Seminars & Colloquia

Cristina Nita-Rotaru

Purdue University CERIAS & Computer Science Department

"Scaling Byzantine Fault-Tolerant Systems to Wide Area Networks"

Friday October 27, 2006 11:00 AM
Location: 3211, EB2 NCSU Centennial Campus
(Visitor parking instructions)

 

Abstract: During the last few years, there has been considerable progress in the design of Byzantine tolerant replication systems. The current state of the art protocols perform very well on small-scale systems that are usually confined to local area networks. However, current solutions employ flat architectures that have limited scalability due to the communication cost and limited availability on WANS due to strong connectivity requirements.

We present the first hierarchical Byzantine tolerant replication architecture suitable to systems that span multiple wide area sites. The architecture confines the effects of any malicious replica to its local site, reduces message complexity of wide area communication, and allows read-only queries to be performed locally within a site for the price of additional hardware. A prototype implementation is evaluated over several network topologies and is compared with a flat Byzantine tolerant approach.
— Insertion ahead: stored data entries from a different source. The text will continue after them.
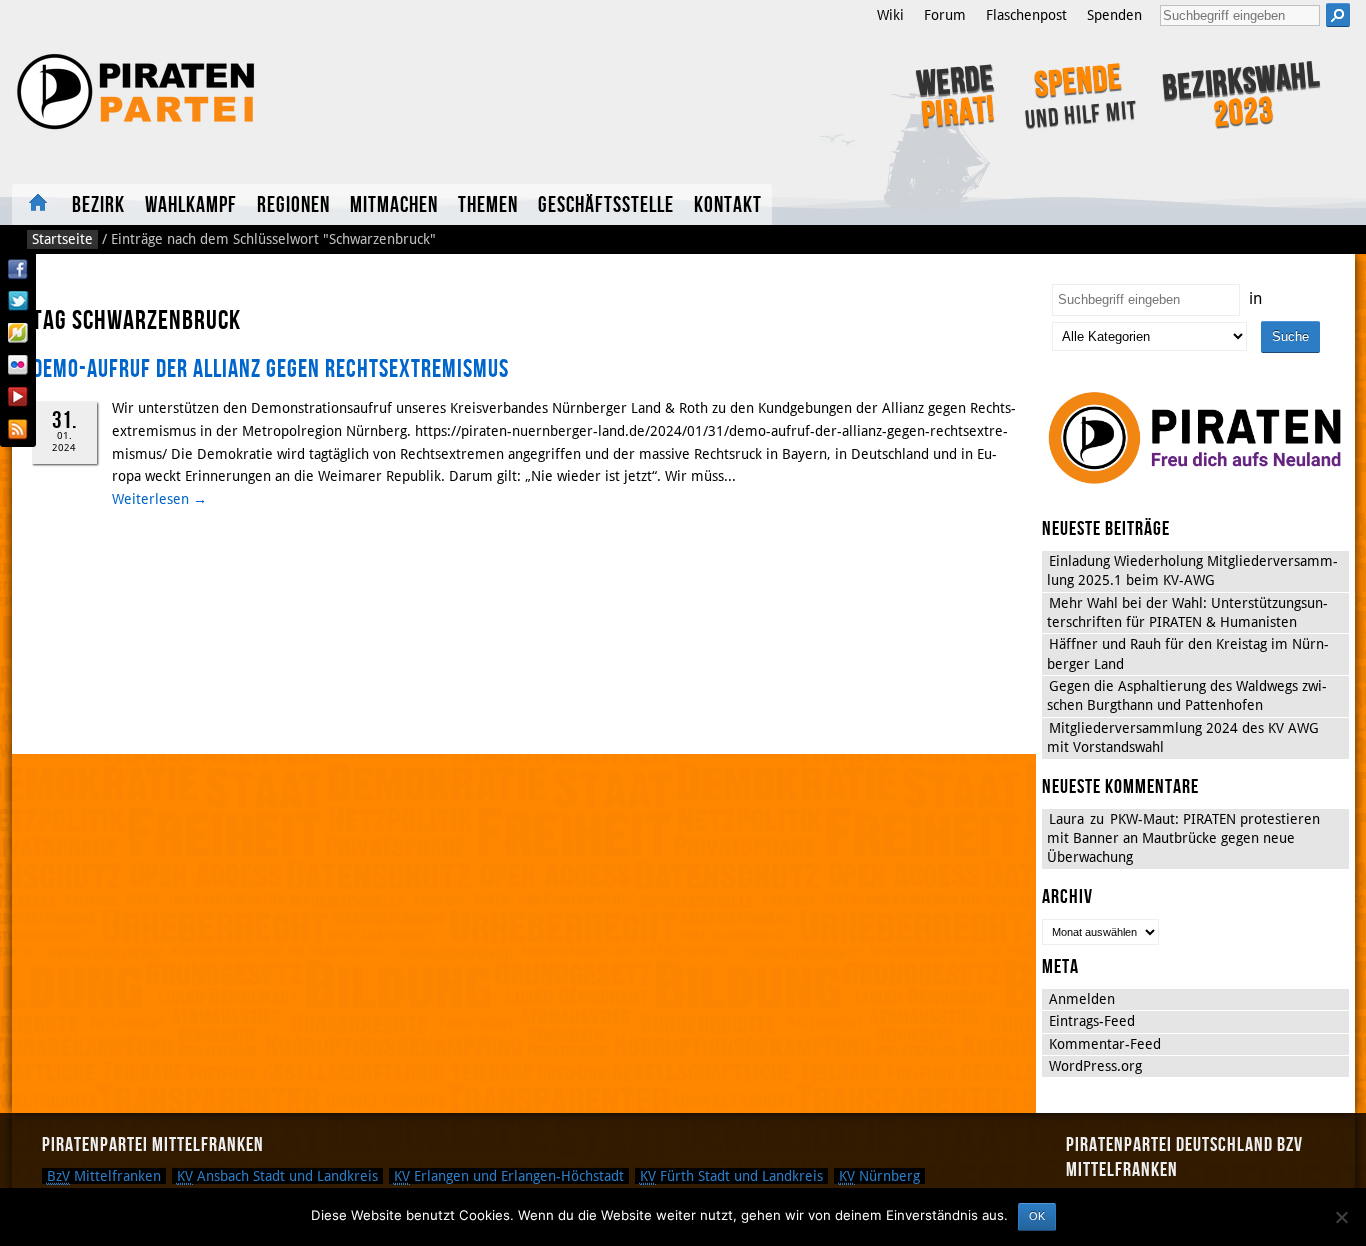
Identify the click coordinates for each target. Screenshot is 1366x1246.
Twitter (18, 301)
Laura (1066, 819)
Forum (945, 15)
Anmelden (1082, 999)
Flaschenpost (1026, 15)
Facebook (18, 269)
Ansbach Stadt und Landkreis (277, 1176)
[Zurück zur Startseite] (280, 92)
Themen (488, 205)
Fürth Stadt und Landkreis (731, 1176)
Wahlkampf (191, 205)
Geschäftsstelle (606, 205)
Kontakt (728, 205)
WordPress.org (1095, 1066)
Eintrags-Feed (1092, 1021)
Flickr (18, 365)
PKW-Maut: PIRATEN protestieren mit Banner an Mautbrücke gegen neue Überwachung (1183, 838)
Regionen (293, 205)
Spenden (1114, 15)
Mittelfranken (104, 1176)
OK (1037, 1216)
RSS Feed (18, 429)
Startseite (37, 204)
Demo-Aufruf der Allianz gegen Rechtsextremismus (270, 369)
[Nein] (1341, 1217)
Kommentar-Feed (1105, 1044)
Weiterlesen (159, 499)
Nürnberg (879, 1176)
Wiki (890, 15)
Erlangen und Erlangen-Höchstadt (509, 1176)
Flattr (18, 333)
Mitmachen (394, 205)
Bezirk (98, 205)
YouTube (18, 397)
Short Bio: Cristina Nita-Rotaru is an Assistant Professor in the Department of Computer Sciences and a member of CERIAS (Center for Education and Research in Information Assurance and Security) at Purdue University. She joined Purdue in 2003, and established the Dependable and Secure Distributed Systems Laboratory (DS^2, http://projects.cerias.purdue.edu/ds2/). She is a recipient of NSF CAREER Award.

Her work is funded by the Center for Education and Research in Information Security and Assurance (CERIAS), by the Defense Advanced Research Projects Agency (DARPA), and by the National Science Foundation (NSF).